This year 2020/2021 has been marked by the arrival of the COVID 19 virus. Health and then economic crisis, confinements and curfews, attestations and teleworking, wearing masks and barrier gestures, etc... This global pandemic has spared no one.
Within the company, we felt that young people were particularly affected by the cessation of classes, the cessation of social life, the difficulty of distance learning, etc.
Borrelly Spring Washers had long had the idea of setting up a mechanical training workshop to enable its young people to progress within the company.
The extension of its activity to two buildings at the end of 2019 has enabled a reorganisation of its production and the possibility of setting up the training workshop. Taken up with the daily routine, the idea was put aside.
During this year, we recruited a large number of young people, the crisis offered us time, so it was only natural that we set up the training workshop.

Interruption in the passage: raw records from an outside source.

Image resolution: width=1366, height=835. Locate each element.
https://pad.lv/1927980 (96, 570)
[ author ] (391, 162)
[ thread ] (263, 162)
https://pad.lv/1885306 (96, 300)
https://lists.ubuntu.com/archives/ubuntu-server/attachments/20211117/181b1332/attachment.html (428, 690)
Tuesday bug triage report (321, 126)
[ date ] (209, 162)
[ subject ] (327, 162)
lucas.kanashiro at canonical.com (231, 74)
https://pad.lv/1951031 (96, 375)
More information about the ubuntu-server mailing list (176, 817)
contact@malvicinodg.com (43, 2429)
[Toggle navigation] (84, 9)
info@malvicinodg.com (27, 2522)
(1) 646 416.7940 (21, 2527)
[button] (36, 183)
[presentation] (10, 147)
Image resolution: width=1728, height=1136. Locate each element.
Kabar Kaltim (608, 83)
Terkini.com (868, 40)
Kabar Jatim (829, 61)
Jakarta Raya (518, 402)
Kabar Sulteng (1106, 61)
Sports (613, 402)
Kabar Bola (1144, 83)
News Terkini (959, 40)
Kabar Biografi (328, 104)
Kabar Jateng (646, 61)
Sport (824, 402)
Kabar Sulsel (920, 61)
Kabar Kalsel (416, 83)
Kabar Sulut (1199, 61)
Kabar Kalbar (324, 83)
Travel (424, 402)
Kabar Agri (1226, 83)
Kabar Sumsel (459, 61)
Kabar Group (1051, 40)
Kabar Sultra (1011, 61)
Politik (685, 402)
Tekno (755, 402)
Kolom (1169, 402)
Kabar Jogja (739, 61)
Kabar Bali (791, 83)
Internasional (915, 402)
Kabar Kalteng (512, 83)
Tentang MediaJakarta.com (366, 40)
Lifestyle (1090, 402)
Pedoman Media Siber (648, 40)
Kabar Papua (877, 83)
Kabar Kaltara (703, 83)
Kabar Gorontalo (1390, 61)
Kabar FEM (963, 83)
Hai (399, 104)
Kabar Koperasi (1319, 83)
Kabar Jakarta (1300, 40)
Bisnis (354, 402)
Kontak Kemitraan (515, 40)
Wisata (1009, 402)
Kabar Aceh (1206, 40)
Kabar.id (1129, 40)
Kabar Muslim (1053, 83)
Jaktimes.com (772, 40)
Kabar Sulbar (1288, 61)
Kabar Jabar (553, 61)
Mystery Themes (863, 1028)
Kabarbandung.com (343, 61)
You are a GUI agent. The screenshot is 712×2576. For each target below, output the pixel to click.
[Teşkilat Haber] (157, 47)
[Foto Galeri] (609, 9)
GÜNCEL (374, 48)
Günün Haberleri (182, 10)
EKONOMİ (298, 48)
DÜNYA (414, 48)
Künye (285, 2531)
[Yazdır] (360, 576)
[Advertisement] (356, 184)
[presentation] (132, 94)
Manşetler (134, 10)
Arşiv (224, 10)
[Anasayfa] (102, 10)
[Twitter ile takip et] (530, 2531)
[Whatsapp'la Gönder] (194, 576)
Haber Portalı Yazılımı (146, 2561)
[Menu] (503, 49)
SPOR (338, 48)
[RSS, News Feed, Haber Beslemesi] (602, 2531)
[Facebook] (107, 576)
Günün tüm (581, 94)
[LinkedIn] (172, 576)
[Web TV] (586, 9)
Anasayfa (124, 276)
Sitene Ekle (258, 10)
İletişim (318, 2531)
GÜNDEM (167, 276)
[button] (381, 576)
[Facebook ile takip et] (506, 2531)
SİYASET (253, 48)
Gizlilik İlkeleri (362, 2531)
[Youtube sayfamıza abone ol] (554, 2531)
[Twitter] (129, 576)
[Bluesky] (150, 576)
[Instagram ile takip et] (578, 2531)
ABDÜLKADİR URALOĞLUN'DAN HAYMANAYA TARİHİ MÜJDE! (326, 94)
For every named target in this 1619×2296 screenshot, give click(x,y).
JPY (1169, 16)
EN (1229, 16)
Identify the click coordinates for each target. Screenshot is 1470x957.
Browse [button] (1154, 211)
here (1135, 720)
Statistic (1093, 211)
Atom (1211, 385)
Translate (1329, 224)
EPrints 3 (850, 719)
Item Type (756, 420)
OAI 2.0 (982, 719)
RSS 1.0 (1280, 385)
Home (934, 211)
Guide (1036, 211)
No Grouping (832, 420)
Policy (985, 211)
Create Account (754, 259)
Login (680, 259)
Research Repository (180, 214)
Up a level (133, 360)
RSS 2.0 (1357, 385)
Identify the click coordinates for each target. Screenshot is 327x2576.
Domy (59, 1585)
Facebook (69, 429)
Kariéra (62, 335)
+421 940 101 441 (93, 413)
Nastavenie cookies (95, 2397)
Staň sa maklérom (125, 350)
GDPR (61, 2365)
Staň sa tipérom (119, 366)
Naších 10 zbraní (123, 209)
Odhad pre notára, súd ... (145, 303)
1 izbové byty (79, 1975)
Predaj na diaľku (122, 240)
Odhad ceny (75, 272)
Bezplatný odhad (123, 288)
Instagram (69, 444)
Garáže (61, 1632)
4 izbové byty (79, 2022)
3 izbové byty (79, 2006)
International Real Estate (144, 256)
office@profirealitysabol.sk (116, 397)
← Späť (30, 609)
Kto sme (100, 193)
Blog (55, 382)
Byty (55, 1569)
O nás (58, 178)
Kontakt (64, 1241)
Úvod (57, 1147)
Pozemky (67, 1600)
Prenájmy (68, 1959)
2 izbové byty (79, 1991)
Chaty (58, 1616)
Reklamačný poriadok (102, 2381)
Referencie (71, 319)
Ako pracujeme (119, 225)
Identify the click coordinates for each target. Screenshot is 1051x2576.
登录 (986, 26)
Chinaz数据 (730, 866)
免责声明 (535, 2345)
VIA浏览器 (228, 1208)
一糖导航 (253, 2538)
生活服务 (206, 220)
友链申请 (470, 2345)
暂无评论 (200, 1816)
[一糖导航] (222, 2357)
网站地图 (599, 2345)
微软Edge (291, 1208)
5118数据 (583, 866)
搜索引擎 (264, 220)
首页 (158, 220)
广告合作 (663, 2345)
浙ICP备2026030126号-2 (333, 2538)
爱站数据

We have equipped ourselves with equipment for basic mechanical training and have launched our mechanical training workshop. This allows the young people to learn or acquire new technical knowledge and apply it individually. They are supervised by a professional in the trade.
Read a testimonial about this first mechanical training at Borrelly Spring Washers.
"On 21/04/21, we were able to work alone on the lathe or milling machine.
Personally, I made a chess pawn, here the tower. First I drew the plan of the part and then I thought about how to machine it.
Once on the machine, I installed my blank (ø20 rolled aluminium bar). I straightened the face of my blank by 1 mm. Then I moved it to ø18.
I mounted my centring drill, pointed the end of my workpiece and then drilled with a ø13 drill to a depth of 8 mm.
I mounted my cut-off tool, and machined the shaft of my ø10 lathe leaving a 2mm wide ø12 shoulder.
Then I tilted the lathe's z-axis to 45° to make a chamfer on the top of my lathe.
Finally, I cut my part leaving a 5mm thick base.
On 28/04/21, during this training day, we decided to keep the machines we had used last week. So I did some more turning. To observe the difference in speed of execution of a part already made, the teacher made me redo a chess lathe but this time in copper. So I did exactly the same thing as last week, but with a different material. This time I made the piece much faster than last week. I was able to make the slots for my milling machine. To do this, I clamped my part in the vice with a screw. I attached a dial indicator to the spindle of my milling machine. Then I positioned the spindle axially to my lathe with the pepitas. I mounted a ø4 cutter. I made the 0 in z of my part. Then I machined my slots taking 0.4mm passes."
We are pleased to have been able to conduct this training workshop."